Kunanela iphuzu emafini / Echoes of the Point Cloud contains excerpts from South Africa’s history of motion pictures in collision with current point cloud data, automation, and synthesis bestowed by Artificial Intelligence. Using devices of cinematic practice and model training as artistic enquiries, these artworks navigate the first South African pioneer film ‘Jim Goes to Joburg’, produced by Eric Rutherford and directed by Donald Swanson under Swan Film Productions, which was later re-titled as ‘African Jim’ to contextualise the film for European audiences. The body of work attends to scenes deployed through a black and white cinematic lens, to reenact the South African seminal film tradition within the margins of the changing socio-political landscape. Kunanela iphuzu emafini / Echoes of the Point Cloud searches for alternate ways of seeing, experiencing and navigating the changing city.

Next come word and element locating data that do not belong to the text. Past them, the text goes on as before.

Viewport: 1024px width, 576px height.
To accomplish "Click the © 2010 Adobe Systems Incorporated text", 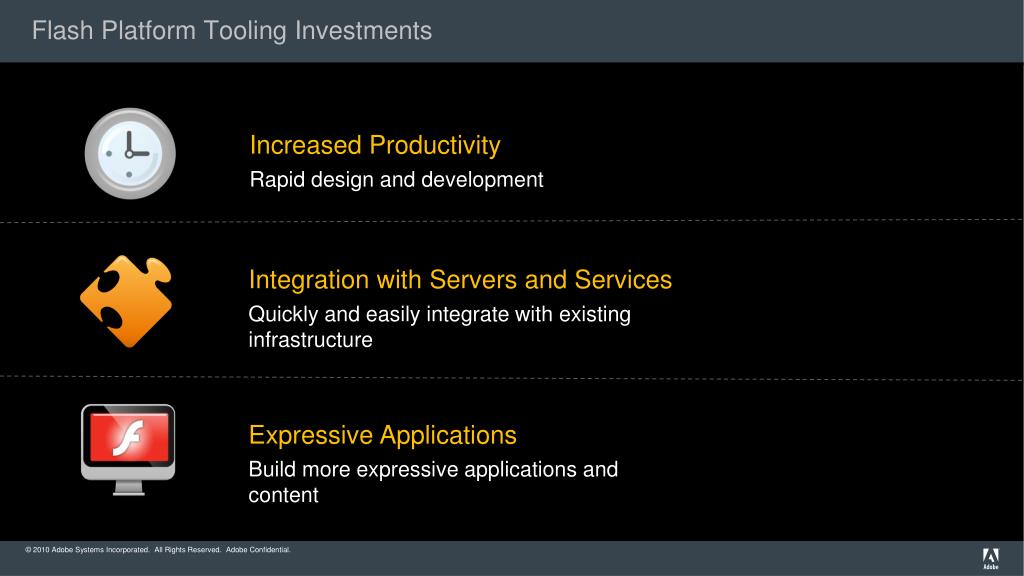I will pos(88,550).
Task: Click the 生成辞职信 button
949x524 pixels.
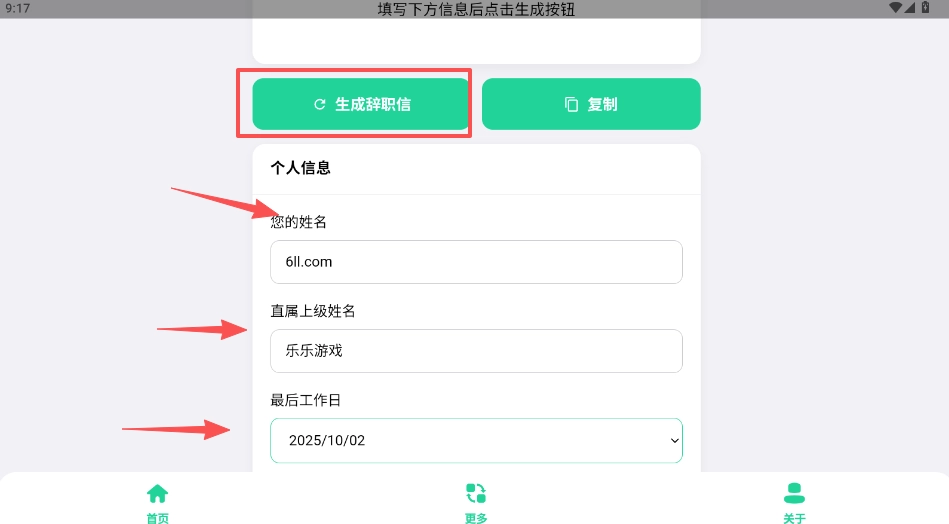Action: click(361, 104)
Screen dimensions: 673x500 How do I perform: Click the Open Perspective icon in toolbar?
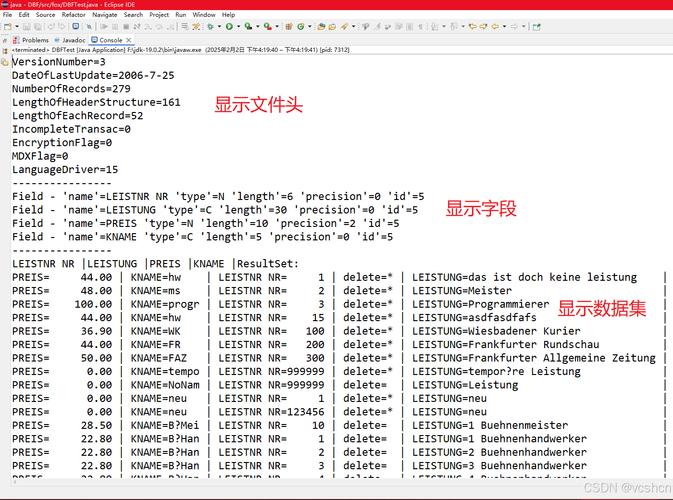pos(536,26)
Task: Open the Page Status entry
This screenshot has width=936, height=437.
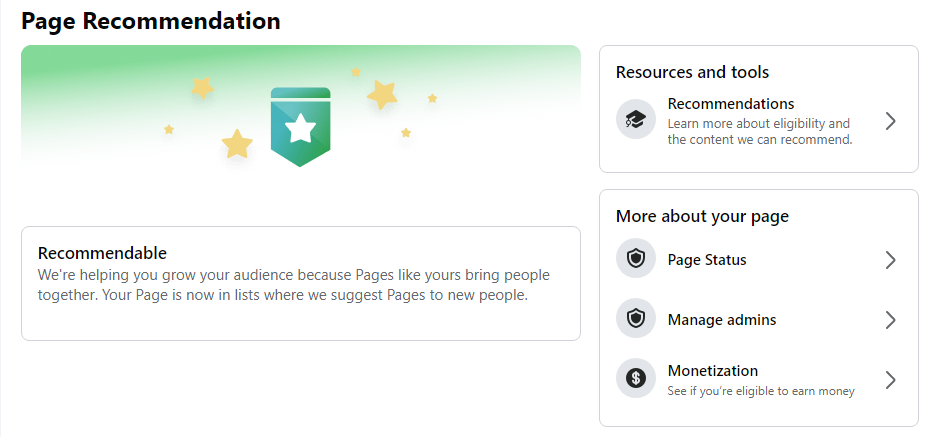Action: [759, 260]
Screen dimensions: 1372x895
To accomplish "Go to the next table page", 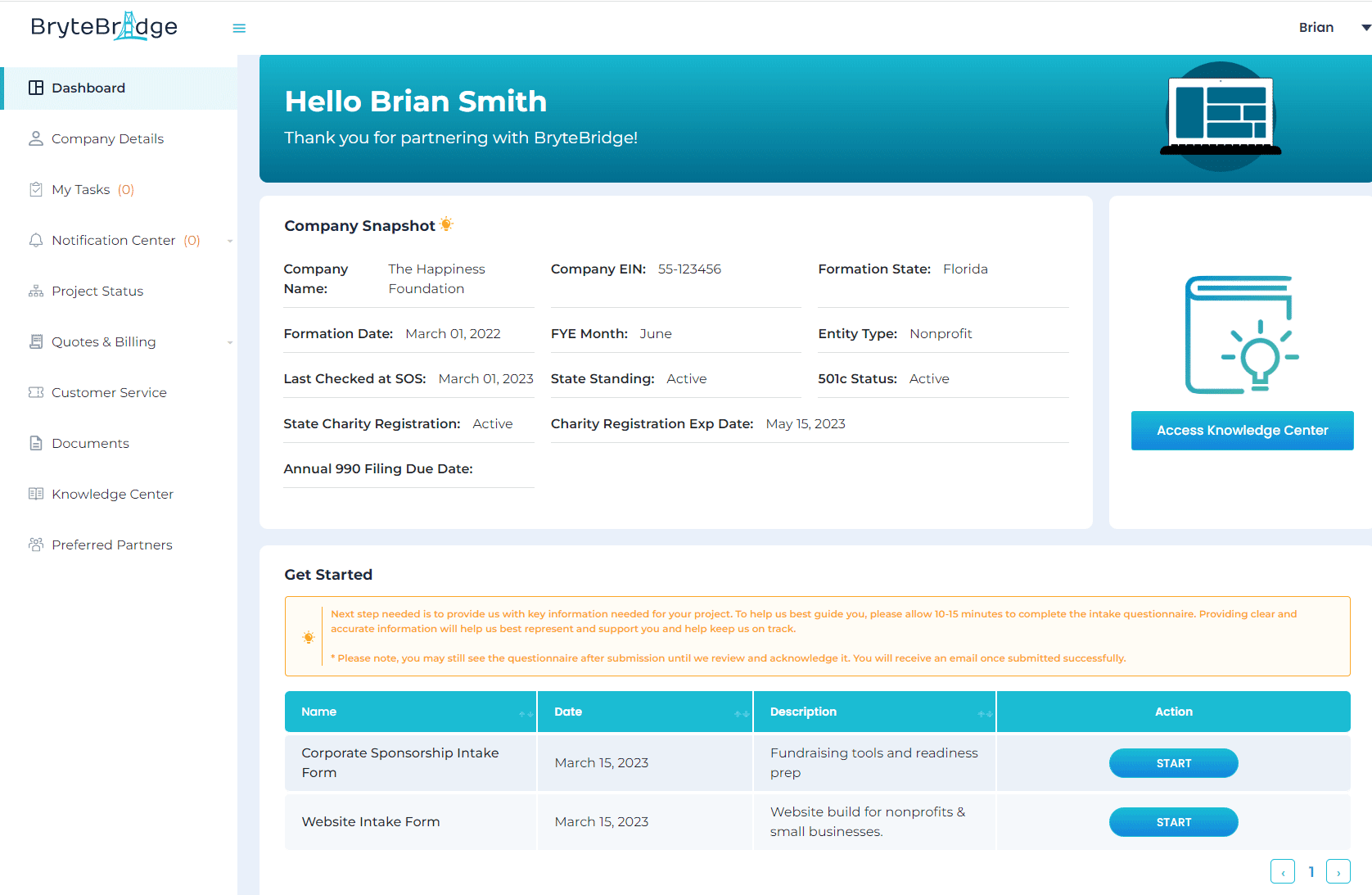I will pyautogui.click(x=1338, y=872).
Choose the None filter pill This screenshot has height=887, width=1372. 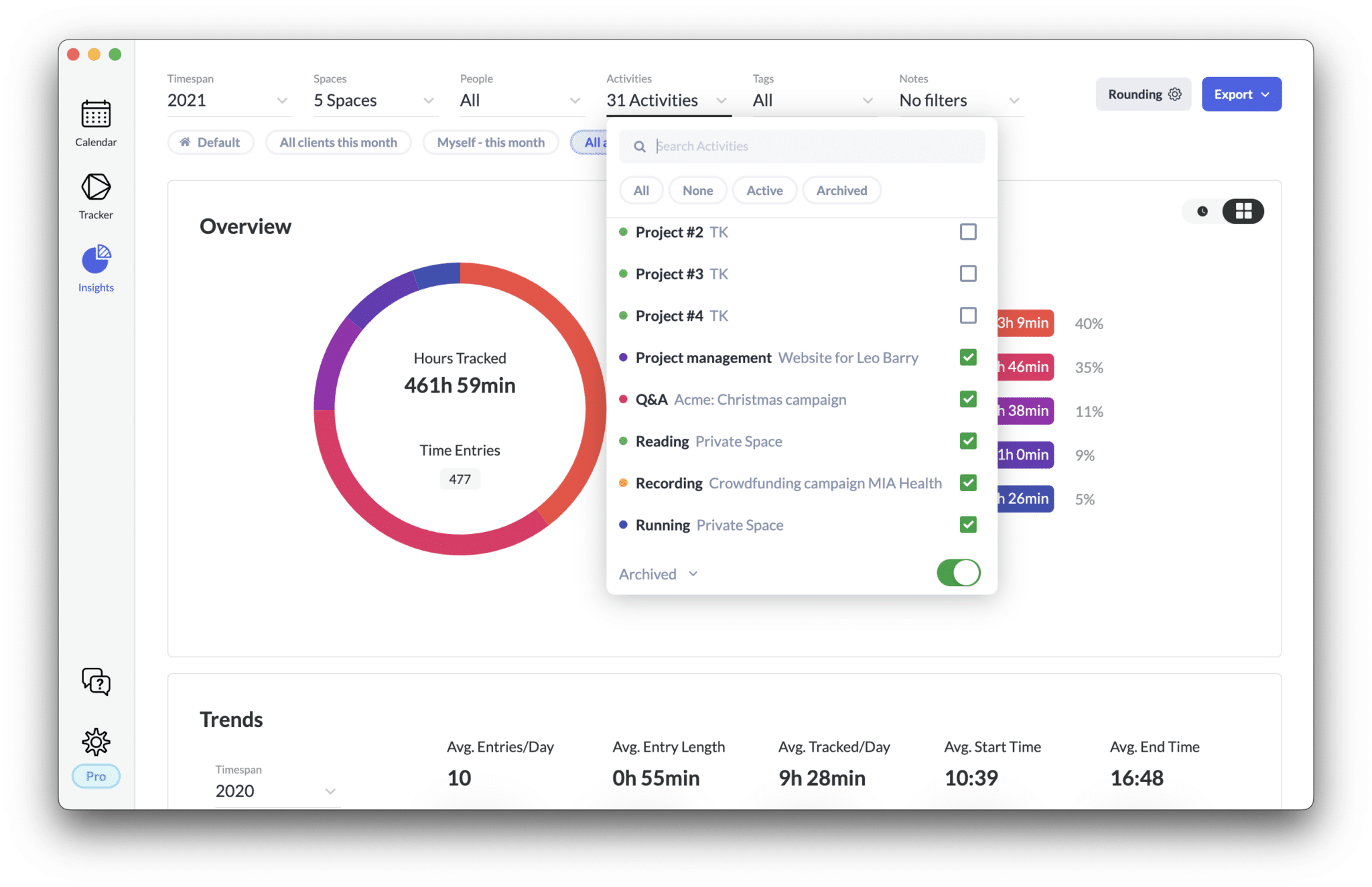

The use of collage is significant in Ntuli’s practice. Whether through digital language and coding or hand-cutting and arrangement, collage is used to reframe data in the creation of a ‘pseudo-reality’. In Ntuli’s words “to collage is to process information, through cutting, slicing, joining, displacing, and concealing. It is a performative model of practice to counterfeit, in this gesture creating alternative forms of looking and meaning.”

Last year Ntuli was one of the three artists featured at the South African Pavilion at the 2022 Venice Biennale which was curated by Ame Bell who is the director of David Krut Projects. This is where the relationship between the artist and DKP took off. Having worked together for months before and proceeding the Biennale, Bell and Ntuli had the opportunity to enthuse on the multitude possibilities of introducing various printmaking techniques into Ntuli’s multimedia practice. And thus the 2023 collaboration and the David Krut Workshop was born.

 Phumulani Ntuli’s artworks installation at the South African Pavilion of the 59th Venice Biennale in 2022. Image credit:

“Ntuli defies our preconceptions and assumptions about the world around us, inviting us to reconsider our own perspectives and values. His work is deeply rooted in his own experience growing up in South Africa, and he draws on this history to create artworks that are deeply personal and at the same time powerfully political.”

– Ame Bell, director of David Krut Projects and curator of the South African Pavilion at the 59th Venice Biennale

Top left: The two artists, Peter Cohen and Phumulani Ntuli, alongside the DKW team looking at one of Ntuli’s prints on the bed of a press in the workshop. From left to right is Peter Cohen, Phumulani Ntuli, Kim-Lee Loggenberg, Sbongiseni Khulu, and Sarah Judge.

Bottom left: Phumulani Ntuli (left) and David Krut (right) having a discussion at the workshop in front of a display of the artists prints that he had made during his residency at DKW.

Top right: Phumulani Ntuli in the process of painting and adding detail to one of the largest watercolour monotype plates that he has worked on during his time at DKW.

Bottom right: Kim-lee Loggenberg is the editioning printer on this project. Here she and the artist are looking at his prints at DKW.

 The artist indicating to a detail on one of his monotypes in the workshop.

 Ntuli and Loggenberg at the bed of a press. On the bed is a freshly printed monotype, and behind the pair are some of the other works that were produced by their collaborative efforts.

 Artist Phumulani Ntuli and Kim-Lee Loggenberg, printmaker at the David Krut Workshop, deep in discussion during one of Ntuli’s visits to the workshop.